Lift out each line of the data that holds "screenshot".

── DATA TO USE

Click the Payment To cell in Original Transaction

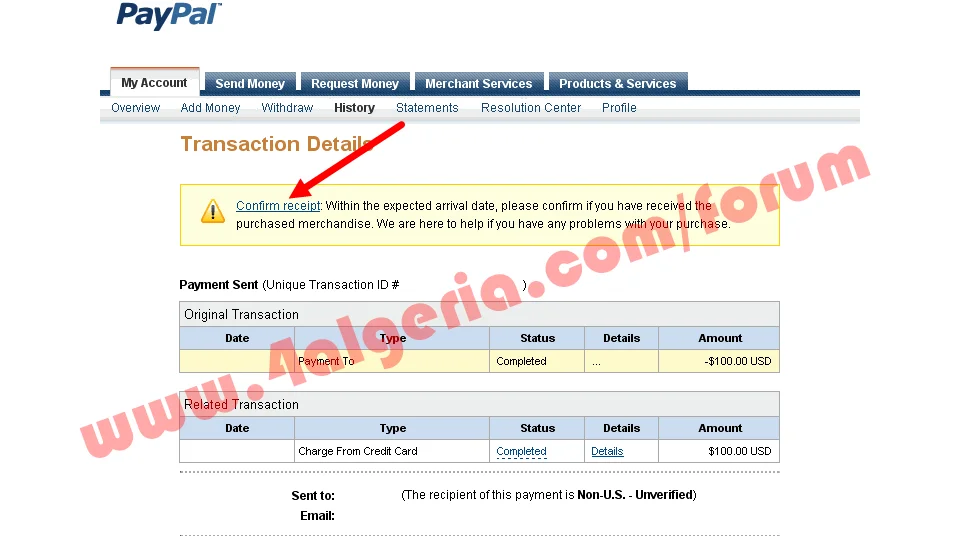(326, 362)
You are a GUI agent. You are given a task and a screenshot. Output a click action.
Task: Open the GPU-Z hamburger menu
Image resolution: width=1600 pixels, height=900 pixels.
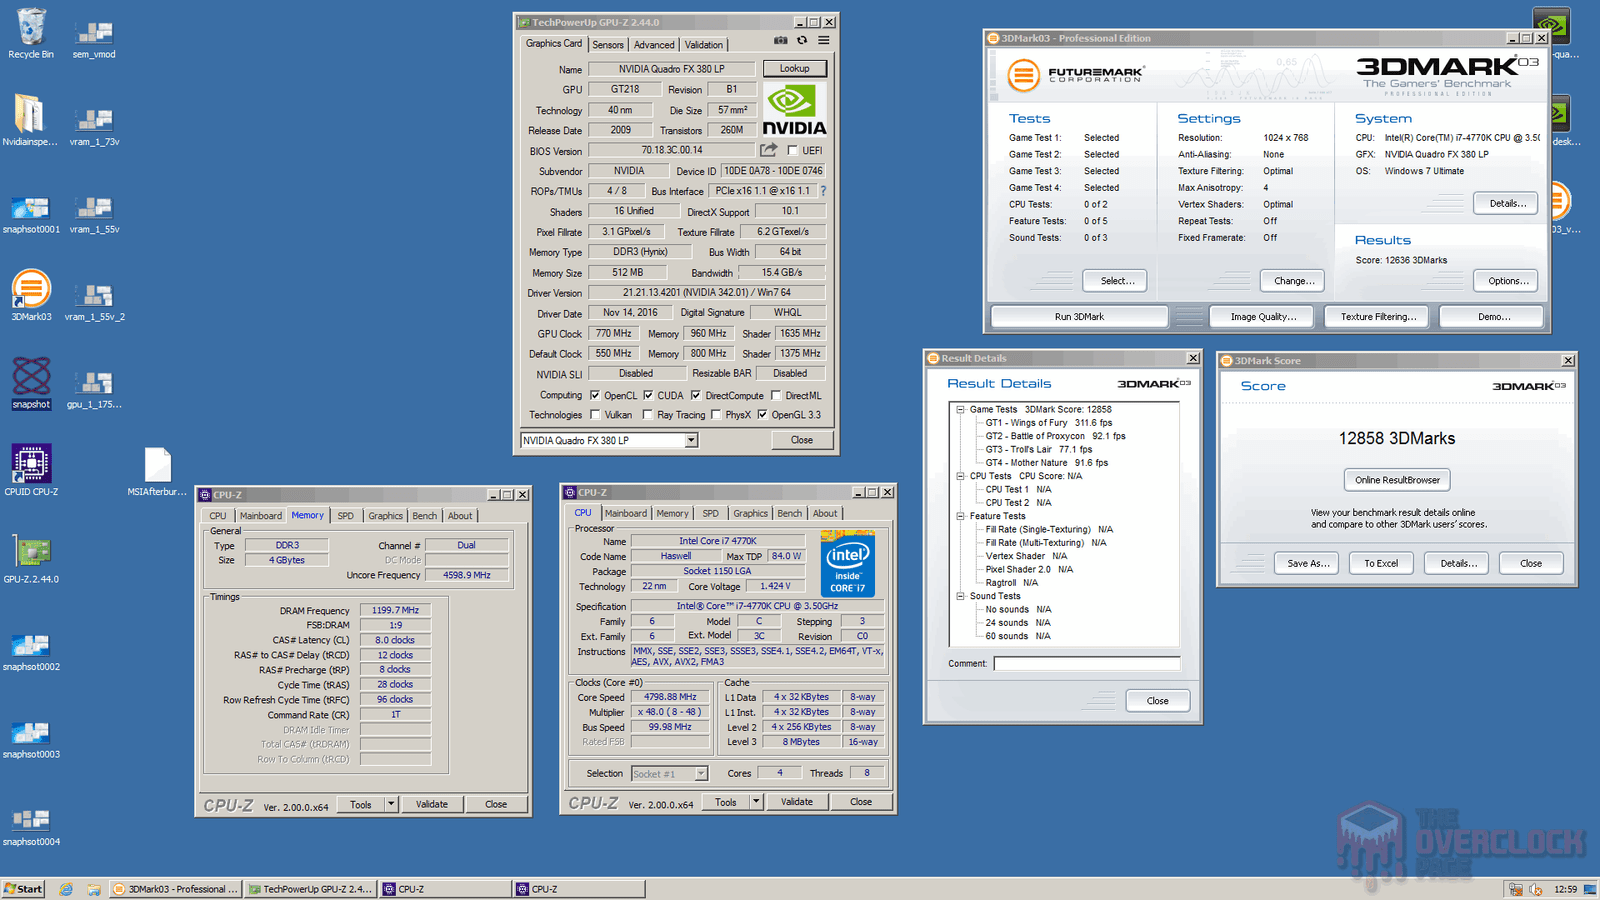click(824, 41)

────
── DATA TO USE

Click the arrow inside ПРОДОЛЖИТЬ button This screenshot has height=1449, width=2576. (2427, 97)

────

* [TASK RESPONSE]
You are a GUI agent. You are given a task and a screenshot. Output a click action.
Click the arrow inside ПРОДОЛЖИТЬ button This screenshot has height=1449, width=2576. (2427, 97)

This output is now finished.